Rochelle glowered at him.
“Because she didn’t like using the phone, because of them listenin’ in.”
“Journalists?”
“Yeah.”
She had almost finished her cookie.
“Journalists wouldn’t have been very interested in her saying that she wasn’t coming to Vashti, though, would they?”
“I dunno.”
“Didn’t you think it was odd, at the time, that she drove all the way to tell you she couldn’t stay for lunch?”

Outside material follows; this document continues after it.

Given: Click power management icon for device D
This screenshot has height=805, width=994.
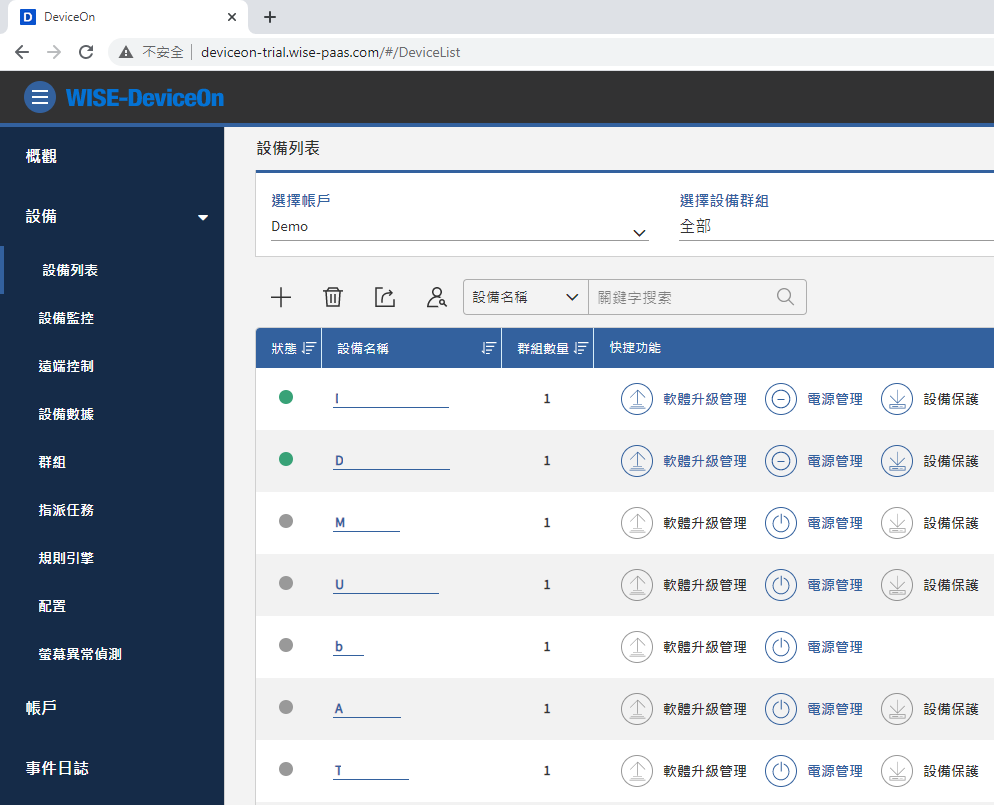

“Yeah. No,” said Rochelle. And then, with a sudden burst of fluency:
“When ya gotta driver it don’t matter, does it? You jus’ go wherever you want, don’t cost you nothing extra, you just get them to take you, don’t ya? She was passing, so she come in to tell me she wasn’t gonna stop because she ’ad to get ’ome to see f**king Ciara Porter.”
Rochelle looked as though she regretted the traitorous “f**king” as soon as it was out, and pursed her lips together as though to ensure no more swear words escaped her.
“And that was all she did, was it? She came into the shop, said ‘I can’t stop, I’ve got to get home and see Ciara’ and left?”
“Yeah. More uh less,” said Rochelle.
“Kieran says they usually gave you a lift home after you’d been out together.”
“Yeah,” she said. “Well. She wuz too busy that day, weren’ she?”
Rochelle did a poor job of masking her resentment.
“Talk me through what happened in the shop. Did either of you try anything on?”
“Yeah,” said Rochelle, after a pause. “She did.” Another hesitation. “Long Alexander McQueen dress. He killed hiself and all,” she added, in a distant voice.
“Did you go into the changing room with her?”
“Yeah.”
“What happened in the changing room?” prompted Strike.
Her eyes reminded him of those of a bull he had once come face to face with as a small boy: deep-set, deceptively stoic, unfathomable.
“She put on the dress,” said Rochelle.
“She didn’t do anything else? Didn’t call anyone?”
“No. Well, yeah. She mighta.”
“D’you know who she called?”
“I can’t remember.”
She drank, obscuring her face again with the paper cup.
“Was it Evan Duffield?”
“It mighta bin.”
“Can you remember what she said?”
“No.”
“One of the shop assistants overheard her, while she was on the phone. She seemed to be making an appointment to meet someone at her flat much later. In the early hours of the morning, the girl thought.”
“Yeah?”
“So that doesn’t seem like it could have been Duffield, does it, seeing as she already had an arrangement to meet him at Uzi?”
“Know a lot, don’t you?” she said.
“Everyone knows they met at Uzi that night,” said Strike. “It was in all the papers.”
The dilating or contracting of Rochelle’s pupils would be almost impossible to see, because of the virtually black irises surrounding them.
“Yeah, I s’pose,” she conceded.
“Was it Deeby Macc?”
“No!” She yelped it on a laugh. “She din’ know his number.”
“Famous people can nearly always get each other’s numbers,” said Strike.
Rochelle’s expression clouded. She glanced down at the blank screen on her gaudy pink mobile.
“I don’ think she had his,” she said.
“But you heard her trying to make an arrangement to meet someone in the small hours?”
“No,” said Rochelle, avoiding his eyes, swilling the dregs of her coffee around the paper cup. “I can’ remember nuthin’ like that.”
“You understand how important this could be?” said Strike, careful to keep his tone unthreatening. “If Lula made an arrangement to meet someone at the time she died? The police never knew about this, did they? You never told them?”
“I gotta go,” she said, throwing down the last morsel of cookie, grabbing the strap of her cheap handbag and glaring at him.